In the current system the valuation of cultural worth is entirely arbitrary and unreasonable. Cultural valuations often, but not always, place greater value on time spent in creative and mental pursuits when contrasted to physical or servile pursuits. The time of the person who slings Coffee’s is considered of lesser value than the time of Singer/entertainer at the coffeeshop; the professional baseball player’s time is worth exponentially more than the gym teacher of baseball.
Time spent acquiring ability to extract the end product, sometimes, but not always, adds to the valuation. Paradoxically it often takes less time/effort to achieve an end product as the level of expertise increases.
How much time is how much money varies depending on the task/end product—the price and quality of the Journeyman’s versus the master’s end result could be the same or vastly different—the time to completely is likely far faster for the master. In part, this is why the concept of an hourly wage exists—the journeyman can’t survive if the valuation for the end product is the sole basis of their remuneration.
A common saying suggests that it takes 10,000 hours of time to master any skill. Those 10,000 hours sometimes add value to the end product but sometimes it’s just a matter of amount of time to complete the task.
When the amount of time spent actively working decreases to produce the same end result, the expectation is almost always that more end result is required from the worker in order to maintain full wage value. An office worker in a role for more than 10 years can solve their role’s tasks far more quickly and efficiently than they did as a new hire because they have over 10,000 hours experience in their role. Their pay scale for the role does not change, but the amount of non-working time they have in a shift may reach the point of exceeding time spent working, as their experience increases.
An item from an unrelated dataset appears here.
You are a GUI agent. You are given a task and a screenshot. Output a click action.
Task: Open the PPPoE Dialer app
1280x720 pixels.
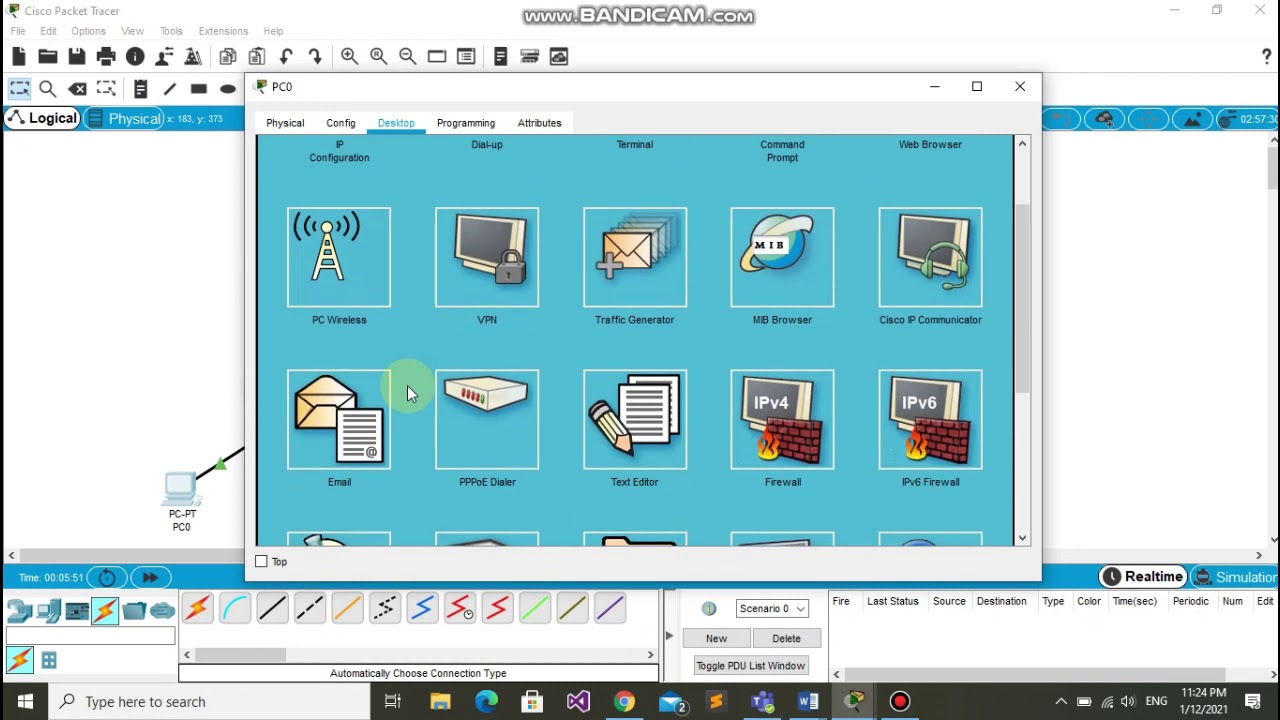click(x=487, y=419)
In the current world of time is money, an audit of such a role in year one would show an inefficient worker in need of improvement (to be expected—still learning the role), year 5 would show and adequate worker, but year 10 would show a lazy worker, who needed to be reprimanded for laziness—even though the same amount of work is being completed as it was in year 5.
So what’s fair? Is it fair that I can work faster than you to get the same task completed? Should I be “penalized” for that by having more work assigned to me than you? Should you be paid less? Should I earn more because I have a graduate degree? Should you earn more because you can throw a ball into a glove from 60 feet 6 inches at 140 Kph and I can barely throw 30 feet on target, underhand?
I don’t know the answer, but Covid’s taught me that society needs the coffee slinger, the grocery store worker and the baseball player equally, if for different reasons. It’s got me thinking that how we value our worth in time needs an overhaul.